En trame de fond de l’histoire, Shawinigan est en plein essor industriel, quelques années après sa fondation.

«Alors que je cherchais encore une époque et un lieu pour ce roman, j’ai réalisé, à l’occasion d’une activité à Shawinigan, que dans l’univers de La Saline, j’avais parlé de Londres, Paris, Saint-Léon-le-Grand, New York, Trois-Rivières…mais pas de ma ville natale. Je souhaitais montrer comme Shawinigan a été un phare à cette époque industrielle», souligne-t-elle.

Dans les coulisses d’Anne Stillman

Louise Lacoursière savait depuis longtemps que Shawinigan Falls viendrait clôturer la saga historique. Il était temps de tourner la page. «Je suis rendue là. J’ai eu un peu de peine, c’est certain. J’ai l’impression que ces personnages font partie de ma famille.
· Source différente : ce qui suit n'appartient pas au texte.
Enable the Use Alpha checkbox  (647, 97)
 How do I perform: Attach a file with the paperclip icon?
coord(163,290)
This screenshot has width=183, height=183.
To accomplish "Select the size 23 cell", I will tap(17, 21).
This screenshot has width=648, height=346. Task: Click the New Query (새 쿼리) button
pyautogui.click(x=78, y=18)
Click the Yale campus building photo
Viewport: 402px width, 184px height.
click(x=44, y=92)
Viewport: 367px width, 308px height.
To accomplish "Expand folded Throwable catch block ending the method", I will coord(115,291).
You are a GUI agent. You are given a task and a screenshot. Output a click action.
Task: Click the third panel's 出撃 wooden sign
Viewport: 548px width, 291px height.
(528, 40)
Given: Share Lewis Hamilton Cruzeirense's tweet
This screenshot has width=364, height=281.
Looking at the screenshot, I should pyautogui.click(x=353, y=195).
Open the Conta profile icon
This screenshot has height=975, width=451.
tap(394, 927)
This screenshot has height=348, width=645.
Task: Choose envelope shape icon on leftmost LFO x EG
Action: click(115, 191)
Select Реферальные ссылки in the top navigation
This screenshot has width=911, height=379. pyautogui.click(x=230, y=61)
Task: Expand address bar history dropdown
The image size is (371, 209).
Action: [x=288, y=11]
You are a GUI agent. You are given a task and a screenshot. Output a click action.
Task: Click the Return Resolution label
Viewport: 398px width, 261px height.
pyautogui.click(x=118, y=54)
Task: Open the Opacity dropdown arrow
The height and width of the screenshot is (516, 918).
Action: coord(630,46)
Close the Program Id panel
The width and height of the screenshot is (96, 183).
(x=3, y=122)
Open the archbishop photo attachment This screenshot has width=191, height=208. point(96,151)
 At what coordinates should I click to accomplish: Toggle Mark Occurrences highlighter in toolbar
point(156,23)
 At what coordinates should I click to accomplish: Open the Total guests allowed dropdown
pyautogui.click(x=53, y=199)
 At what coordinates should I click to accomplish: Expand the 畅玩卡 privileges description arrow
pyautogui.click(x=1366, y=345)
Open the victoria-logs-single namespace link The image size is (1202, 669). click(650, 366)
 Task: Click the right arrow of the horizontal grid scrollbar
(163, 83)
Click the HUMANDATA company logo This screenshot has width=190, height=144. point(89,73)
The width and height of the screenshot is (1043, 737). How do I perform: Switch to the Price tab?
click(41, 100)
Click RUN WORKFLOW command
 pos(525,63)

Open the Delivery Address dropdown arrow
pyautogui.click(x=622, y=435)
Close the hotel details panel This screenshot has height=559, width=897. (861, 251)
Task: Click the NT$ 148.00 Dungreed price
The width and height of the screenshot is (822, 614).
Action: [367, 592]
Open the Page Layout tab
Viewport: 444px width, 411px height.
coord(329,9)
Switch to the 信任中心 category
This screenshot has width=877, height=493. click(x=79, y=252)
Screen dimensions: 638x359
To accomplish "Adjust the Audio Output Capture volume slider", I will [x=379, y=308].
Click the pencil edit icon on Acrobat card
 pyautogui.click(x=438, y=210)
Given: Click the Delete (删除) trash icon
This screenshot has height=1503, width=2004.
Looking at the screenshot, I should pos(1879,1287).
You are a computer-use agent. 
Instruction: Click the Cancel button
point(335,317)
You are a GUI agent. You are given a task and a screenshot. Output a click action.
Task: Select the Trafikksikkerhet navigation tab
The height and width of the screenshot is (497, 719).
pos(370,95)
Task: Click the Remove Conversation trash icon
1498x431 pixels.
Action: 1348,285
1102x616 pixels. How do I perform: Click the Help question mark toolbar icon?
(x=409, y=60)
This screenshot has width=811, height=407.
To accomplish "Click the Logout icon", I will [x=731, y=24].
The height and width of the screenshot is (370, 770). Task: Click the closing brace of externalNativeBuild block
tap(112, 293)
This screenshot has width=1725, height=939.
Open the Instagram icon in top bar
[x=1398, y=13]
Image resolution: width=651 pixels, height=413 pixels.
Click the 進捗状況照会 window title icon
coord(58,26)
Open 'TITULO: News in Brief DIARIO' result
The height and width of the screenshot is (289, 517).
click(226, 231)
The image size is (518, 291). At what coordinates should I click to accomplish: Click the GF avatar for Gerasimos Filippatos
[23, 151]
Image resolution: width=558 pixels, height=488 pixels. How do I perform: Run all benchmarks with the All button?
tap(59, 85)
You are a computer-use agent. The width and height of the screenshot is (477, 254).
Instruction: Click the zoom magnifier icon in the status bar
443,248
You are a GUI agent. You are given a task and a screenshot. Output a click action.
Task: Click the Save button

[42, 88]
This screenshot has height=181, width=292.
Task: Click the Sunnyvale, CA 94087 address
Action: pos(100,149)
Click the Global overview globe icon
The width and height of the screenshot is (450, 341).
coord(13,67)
Ils vont continuer de vivre en moi, mais leurs histoires ne seront plus écrites», confie-t-elle.

Le fait de clore la saga avec le personnage de Marie-Louise, qu’elle a fait naître dans l’histoire, est également une belle façon de boucler la boucle.

Maintenant que le livre est publié, elle profite de cette période plus tranquille pour lire.

Le projet de série télévisée sur la saga Anne Stillman a été mis sur pause en raison de la pandémie de COVID-19. «Ce n’est pas annulé, mais comme c’est un projet international et que c’est compliqué pour l’instant, on ne sait pas quand ça reprendra précisément», note-t-elle.

Toutefois, avec ce projet qui s’amenait, l’auteure s’est replongée dans les notes qu’elle avait recueillies avant d’écrire la saga Anne Stillman. «J’ai eu le goût de raconter les coulisses d’Ann Stillman. J’étais allée dans 40 centres de recherche dans quatre pays et réalisé 120 entrevues enregistrées et transcrites. J’ai aussi pris de nombreuses photos et des vidéos pendant mes recherches. Ça m’a rappelé de si bons souvenirs! Je veux expliquer d’où est venue l’idée première. Pourquoi cette fin. Et tant de choses», explique-t-elle.

Louise Lacoursière a pour projet de publier ce livre au moment de la sortie de la série télévisée. Elle travaille également sur une réédition de la saga selon les scènes qui seront conservées dans la série télévisée.